- _Problem to solve_:
Every line below should be repeated exactly as written.

- _Provided material_:

= Beginning of Section =

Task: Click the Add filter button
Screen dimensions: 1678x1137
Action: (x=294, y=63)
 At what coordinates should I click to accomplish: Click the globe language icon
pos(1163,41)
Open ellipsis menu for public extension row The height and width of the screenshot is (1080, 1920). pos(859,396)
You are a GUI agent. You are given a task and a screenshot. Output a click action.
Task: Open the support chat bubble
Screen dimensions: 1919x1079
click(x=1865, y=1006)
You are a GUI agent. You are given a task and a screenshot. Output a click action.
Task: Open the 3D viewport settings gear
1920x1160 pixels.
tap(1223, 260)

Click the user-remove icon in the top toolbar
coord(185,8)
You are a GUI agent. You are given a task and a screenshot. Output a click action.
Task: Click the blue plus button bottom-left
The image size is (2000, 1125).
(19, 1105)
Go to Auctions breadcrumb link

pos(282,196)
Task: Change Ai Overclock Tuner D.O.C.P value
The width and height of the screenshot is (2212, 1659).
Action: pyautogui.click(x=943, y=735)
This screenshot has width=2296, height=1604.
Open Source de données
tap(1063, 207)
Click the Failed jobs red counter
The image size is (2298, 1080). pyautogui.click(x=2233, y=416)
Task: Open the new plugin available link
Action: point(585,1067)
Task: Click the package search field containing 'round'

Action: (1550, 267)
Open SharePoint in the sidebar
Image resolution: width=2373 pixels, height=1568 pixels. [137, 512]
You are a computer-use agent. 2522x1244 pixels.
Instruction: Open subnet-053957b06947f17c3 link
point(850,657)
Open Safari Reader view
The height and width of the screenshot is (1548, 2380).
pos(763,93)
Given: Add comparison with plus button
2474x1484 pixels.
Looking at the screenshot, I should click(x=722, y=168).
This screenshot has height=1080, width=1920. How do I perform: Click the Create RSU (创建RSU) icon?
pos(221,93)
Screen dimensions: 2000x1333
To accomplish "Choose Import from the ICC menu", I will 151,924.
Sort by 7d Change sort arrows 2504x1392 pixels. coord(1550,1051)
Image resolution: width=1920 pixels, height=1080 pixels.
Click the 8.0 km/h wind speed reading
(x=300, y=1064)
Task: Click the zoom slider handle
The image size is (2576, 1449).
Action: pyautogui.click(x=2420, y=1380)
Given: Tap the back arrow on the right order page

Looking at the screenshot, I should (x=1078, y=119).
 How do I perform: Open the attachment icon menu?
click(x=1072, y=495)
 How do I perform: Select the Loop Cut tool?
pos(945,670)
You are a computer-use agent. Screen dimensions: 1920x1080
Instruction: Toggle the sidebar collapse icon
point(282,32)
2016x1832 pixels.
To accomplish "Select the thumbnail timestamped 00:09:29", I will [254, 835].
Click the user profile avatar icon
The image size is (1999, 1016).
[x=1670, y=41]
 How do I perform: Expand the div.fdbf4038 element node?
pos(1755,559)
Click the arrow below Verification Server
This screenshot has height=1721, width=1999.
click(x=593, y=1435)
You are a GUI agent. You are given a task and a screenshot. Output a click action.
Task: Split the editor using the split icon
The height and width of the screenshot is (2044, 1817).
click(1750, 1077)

= End of Section =

- _The completed task_:
Task: Click the Add filter button
Screen dimensions: 1678x1137
Action: (x=294, y=63)
 At what coordinates should I click to accomplish: Click the globe language icon
pos(1163,41)
Open ellipsis menu for public extension row The height and width of the screenshot is (1080, 1920). pos(859,396)
You are a GUI agent. You are given a task and a screenshot. Output a click action.
Task: Open the support chat bubble
Screen dimensions: 1919x1079
click(x=1865, y=1006)
You are a GUI agent. You are given a task and a screenshot. Output a click action.
Task: Open the 3D viewport settings gear
1920x1160 pixels.
tap(1223, 260)

Click the user-remove icon in the top toolbar
coord(185,8)
You are a GUI agent. You are given a task and a screenshot. Output a click action.
Task: Click the blue plus button bottom-left
The image size is (2000, 1125).
(19, 1105)
Go to Auctions breadcrumb link

pos(282,196)
Task: Change Ai Overclock Tuner D.O.C.P value
The width and height of the screenshot is (2212, 1659).
Action: pyautogui.click(x=943, y=735)
This screenshot has width=2296, height=1604.
Open Source de données
tap(1063, 207)
Click the Failed jobs red counter
The image size is (2298, 1080). pyautogui.click(x=2233, y=416)
Task: Open the new plugin available link
Action: point(585,1067)
Task: Click the package search field containing 'round'

Action: (1550, 267)
Open SharePoint in the sidebar
Image resolution: width=2373 pixels, height=1568 pixels. [137, 512]
You are a computer-use agent. 2522x1244 pixels.
Instruction: Open subnet-053957b06947f17c3 link
point(850,657)
Open Safari Reader view
The height and width of the screenshot is (1548, 2380).
pos(763,93)
Given: Add comparison with plus button
2474x1484 pixels.
Looking at the screenshot, I should click(x=722, y=168).
This screenshot has height=1080, width=1920. How do I perform: Click the Create RSU (创建RSU) icon?
pos(221,93)
Screen dimensions: 2000x1333
To accomplish "Choose Import from the ICC menu", I will 151,924.
Sort by 7d Change sort arrows 2504x1392 pixels. coord(1550,1051)
Image resolution: width=1920 pixels, height=1080 pixels.
Click the 8.0 km/h wind speed reading
(x=300, y=1064)
Task: Click the zoom slider handle
The image size is (2576, 1449).
Action: pyautogui.click(x=2420, y=1380)
Given: Tap the back arrow on the right order page

Looking at the screenshot, I should (x=1078, y=119).
 How do I perform: Open the attachment icon menu?
click(x=1072, y=495)
 How do I perform: Select the Loop Cut tool?
pos(945,670)
You are a computer-use agent. Screen dimensions: 1920x1080
Instruction: Toggle the sidebar collapse icon
point(282,32)
2016x1832 pixels.
To accomplish "Select the thumbnail timestamped 00:09:29", I will [254, 835].
Click the user profile avatar icon
The image size is (1999, 1016).
[x=1670, y=41]
 How do I perform: Expand the div.fdbf4038 element node?
pos(1755,559)
Click the arrow below Verification Server
This screenshot has height=1721, width=1999.
click(x=593, y=1435)
You are a GUI agent. You are given a task and a screenshot. Output a click action.
Task: Split the editor using the split icon
The height and width of the screenshot is (2044, 1817).
click(1750, 1077)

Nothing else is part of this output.